== Extracted entries ==
***

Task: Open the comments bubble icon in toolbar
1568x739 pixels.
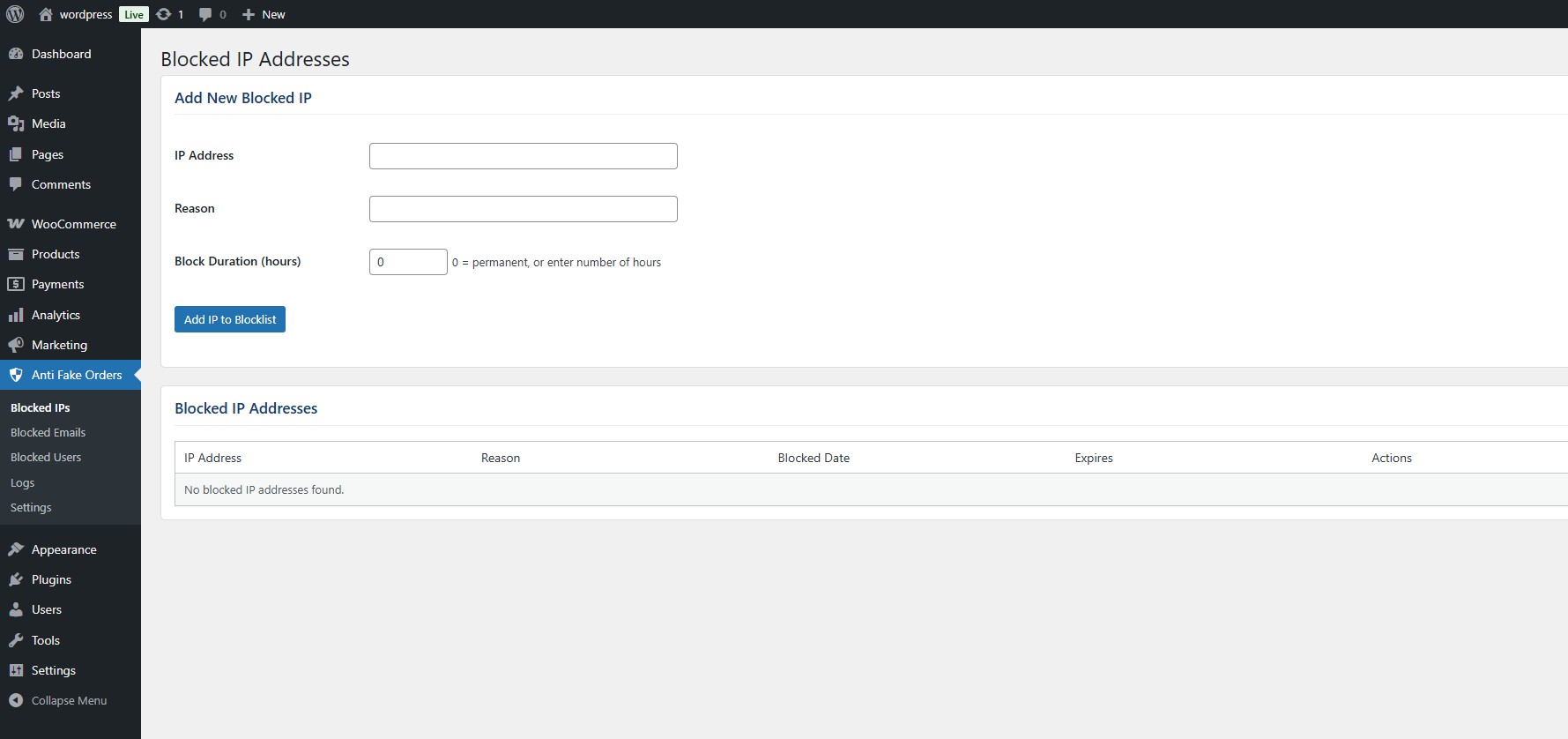Action: pyautogui.click(x=205, y=14)
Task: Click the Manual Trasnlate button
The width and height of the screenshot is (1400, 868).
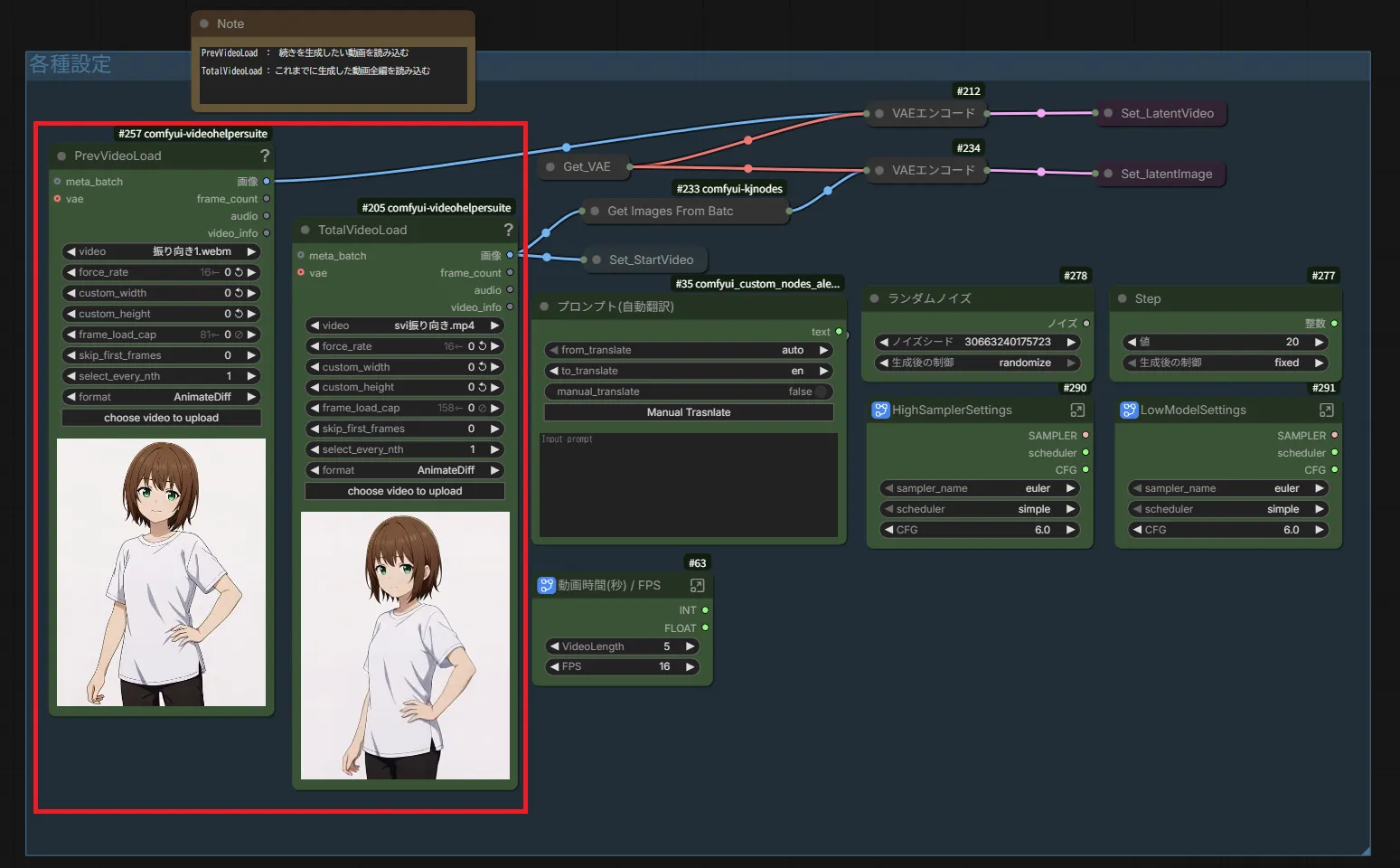Action: tap(688, 412)
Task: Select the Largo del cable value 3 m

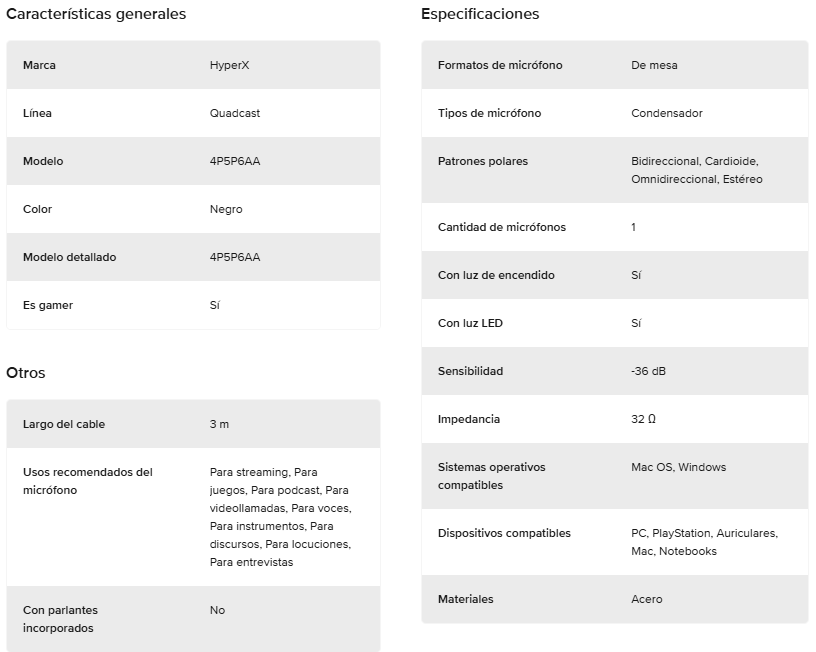Action: click(x=219, y=424)
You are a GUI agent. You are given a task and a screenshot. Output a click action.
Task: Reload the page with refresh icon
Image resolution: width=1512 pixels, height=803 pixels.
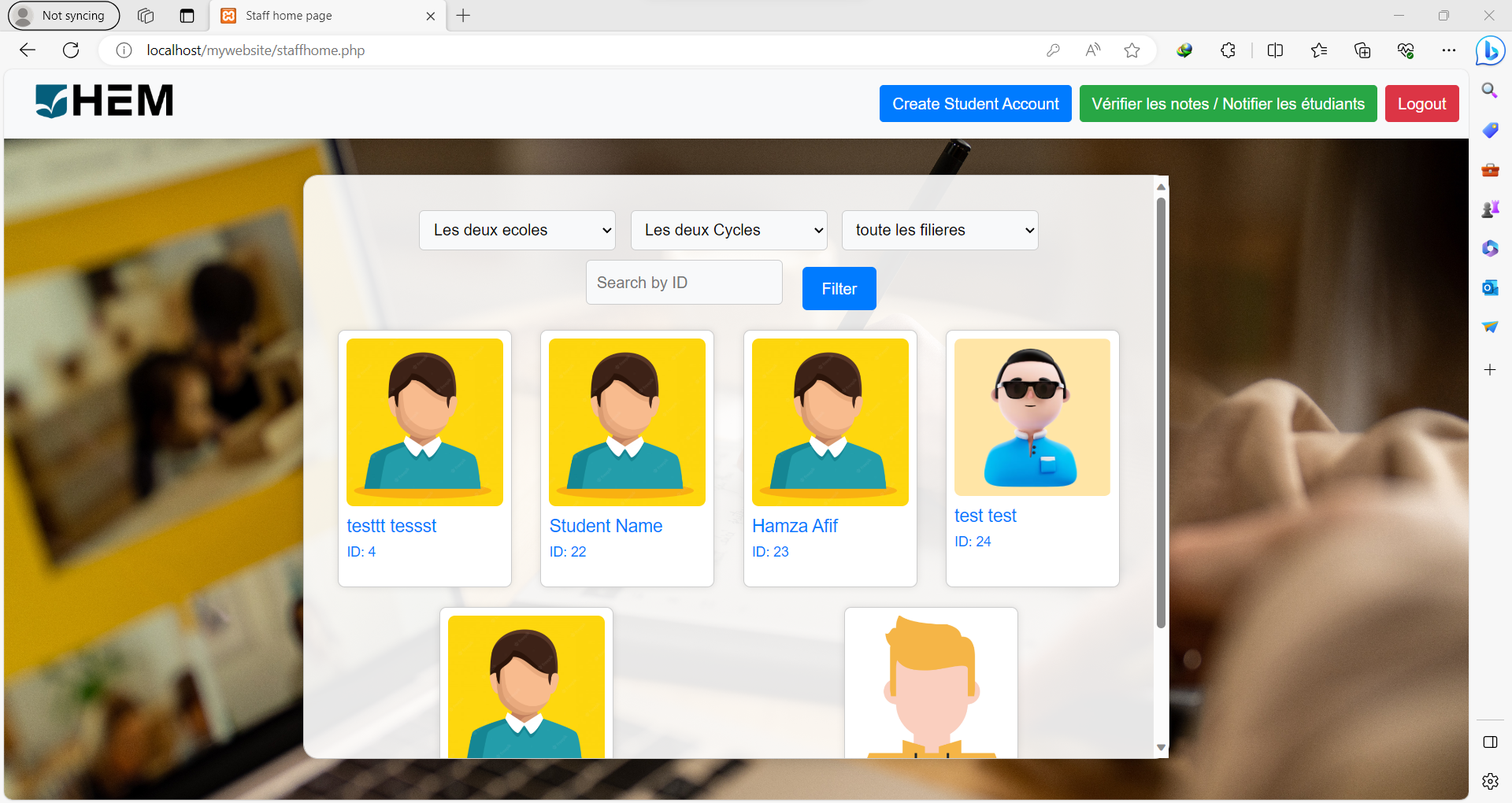[x=71, y=50]
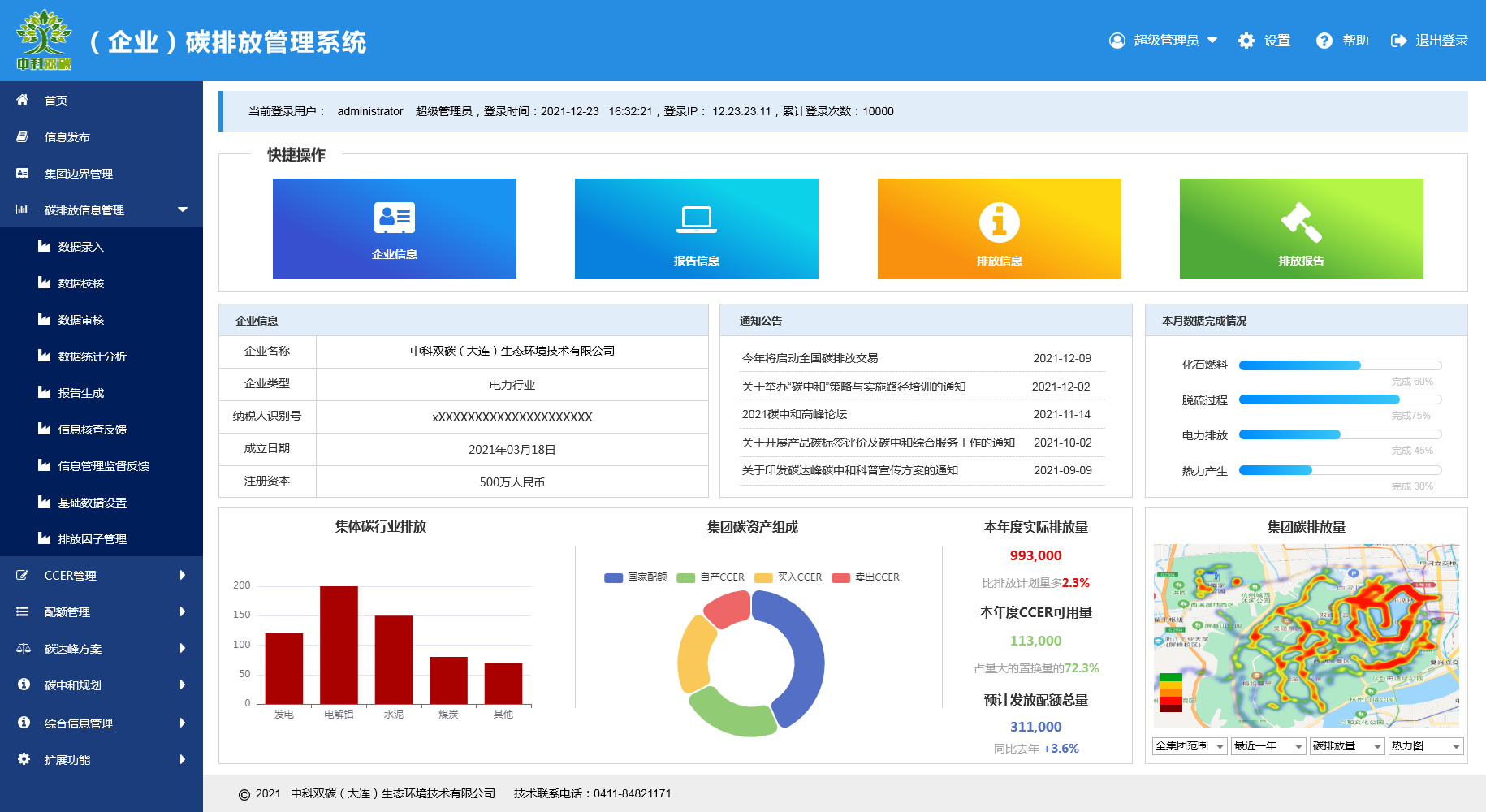Image resolution: width=1486 pixels, height=812 pixels.
Task: Click the 化石燃料 progress bar
Action: (1340, 365)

***

== Exercise task ==
Print the whole listing above word for word, without the pictures.

== Correct result ==
Task: Open the comments bubble icon in toolbar
1568x739 pixels.
Action: pyautogui.click(x=205, y=14)
Task: Click the Manual Trasnlate button
The width and height of the screenshot is (1400, 868).
Action: tap(688, 412)
Task: Select the Largo del cable value 3 m

Action: click(x=219, y=424)
You are a GUI agent. You are given a task and a screenshot. Output a click action.
Task: Reload the page with refresh icon
Image resolution: width=1512 pixels, height=803 pixels.
[x=71, y=50]
Image resolution: width=1486 pixels, height=812 pixels.
Task: Click the 化石燃料 progress bar
Action: (1340, 365)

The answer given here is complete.